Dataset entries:
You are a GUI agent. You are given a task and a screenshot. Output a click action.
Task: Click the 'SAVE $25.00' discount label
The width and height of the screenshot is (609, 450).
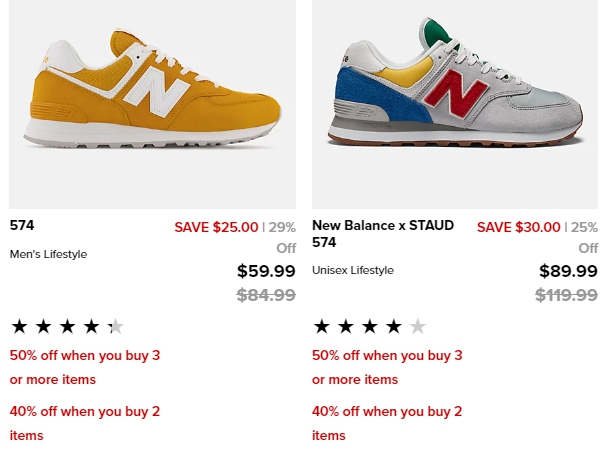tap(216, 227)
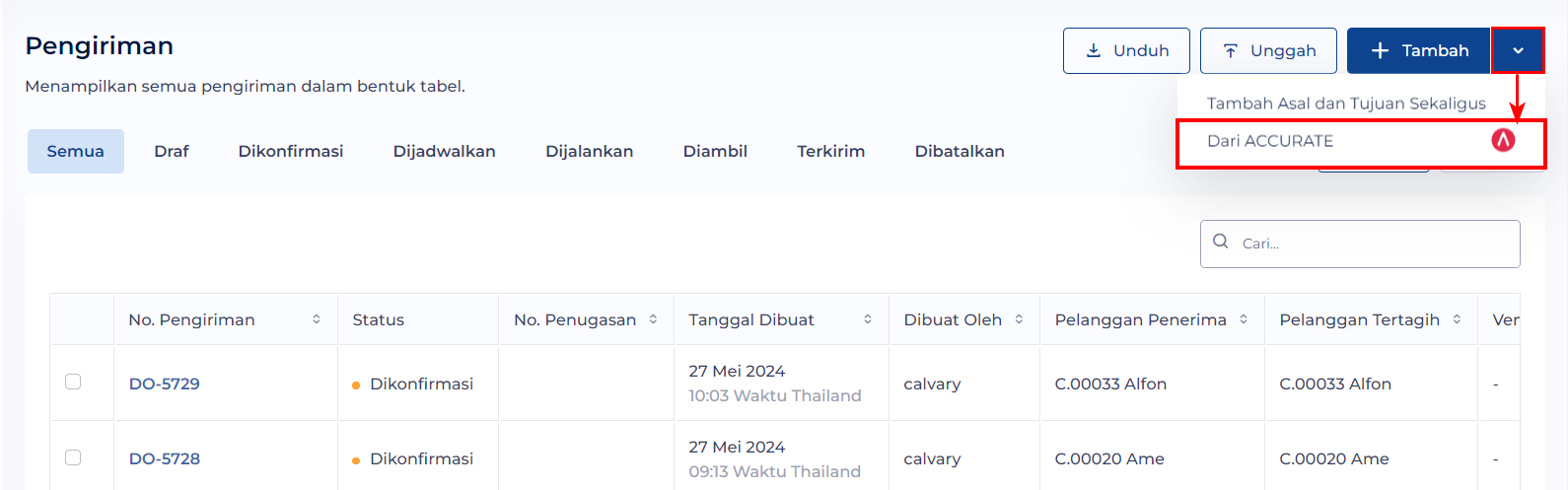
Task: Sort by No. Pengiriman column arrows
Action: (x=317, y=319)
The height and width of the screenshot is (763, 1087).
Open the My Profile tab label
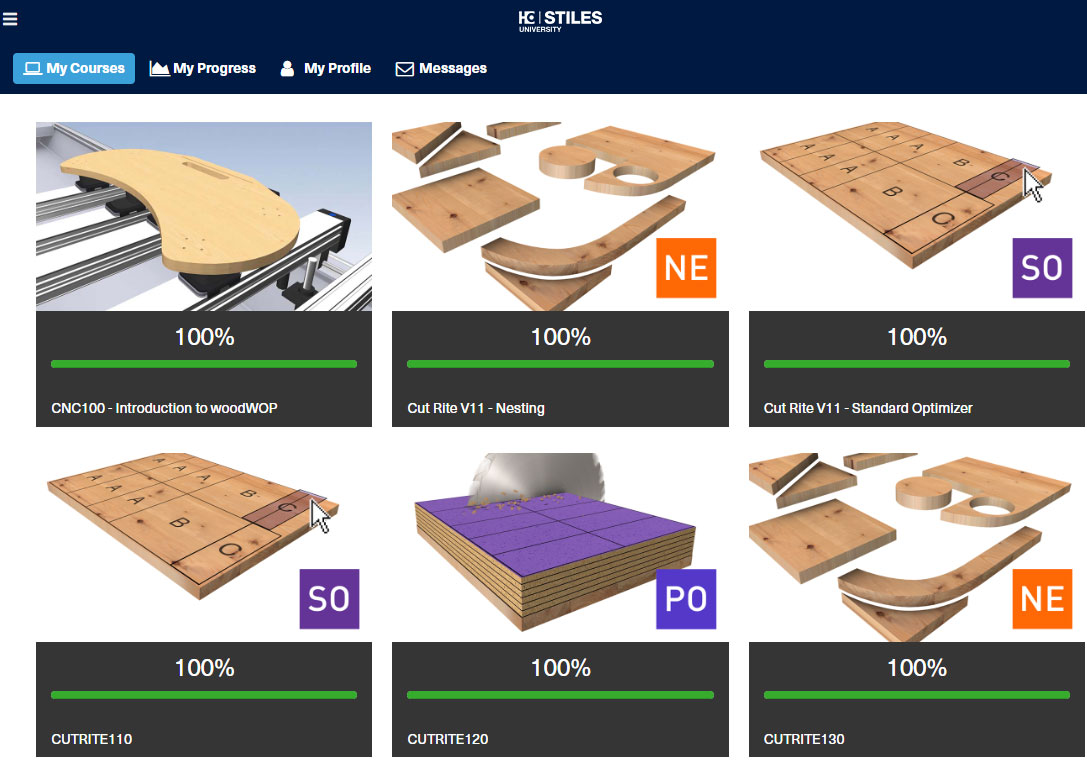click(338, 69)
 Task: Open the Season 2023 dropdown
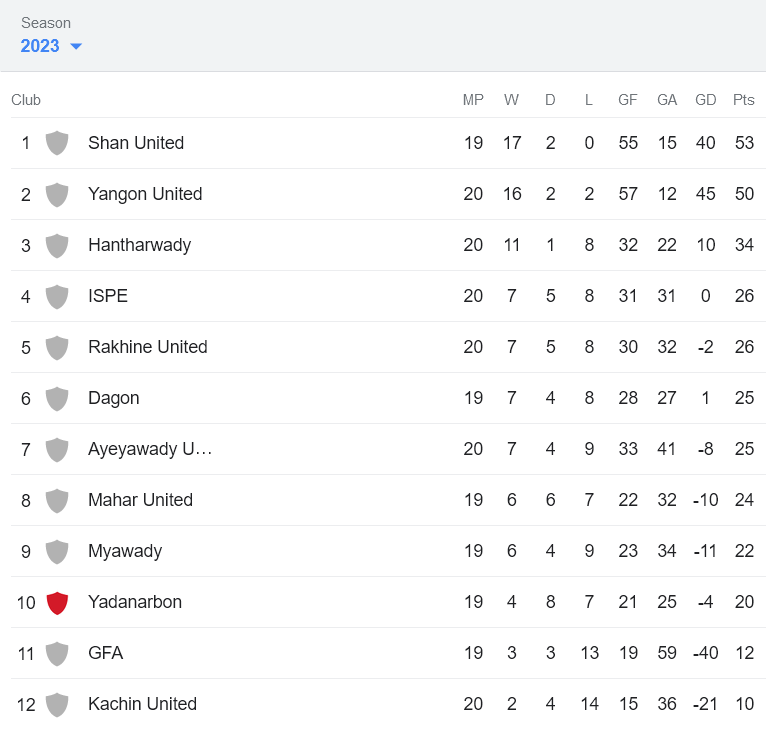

- Exercise prompt
The entries are to be transcribed in full. Their pictures are not.

- Solution below
You are a GUI agent. You are given a task and a screenshot. Output a click action.
Task: Click the 'SAVE $25.00' discount label
The width and height of the screenshot is (609, 450).
tap(216, 227)
Task: Sort by No. Pengiriman column arrows
Action: (x=317, y=319)
The height and width of the screenshot is (763, 1087).
Open the My Profile tab label
click(338, 69)
 Task: Open the Season 2023 dropdown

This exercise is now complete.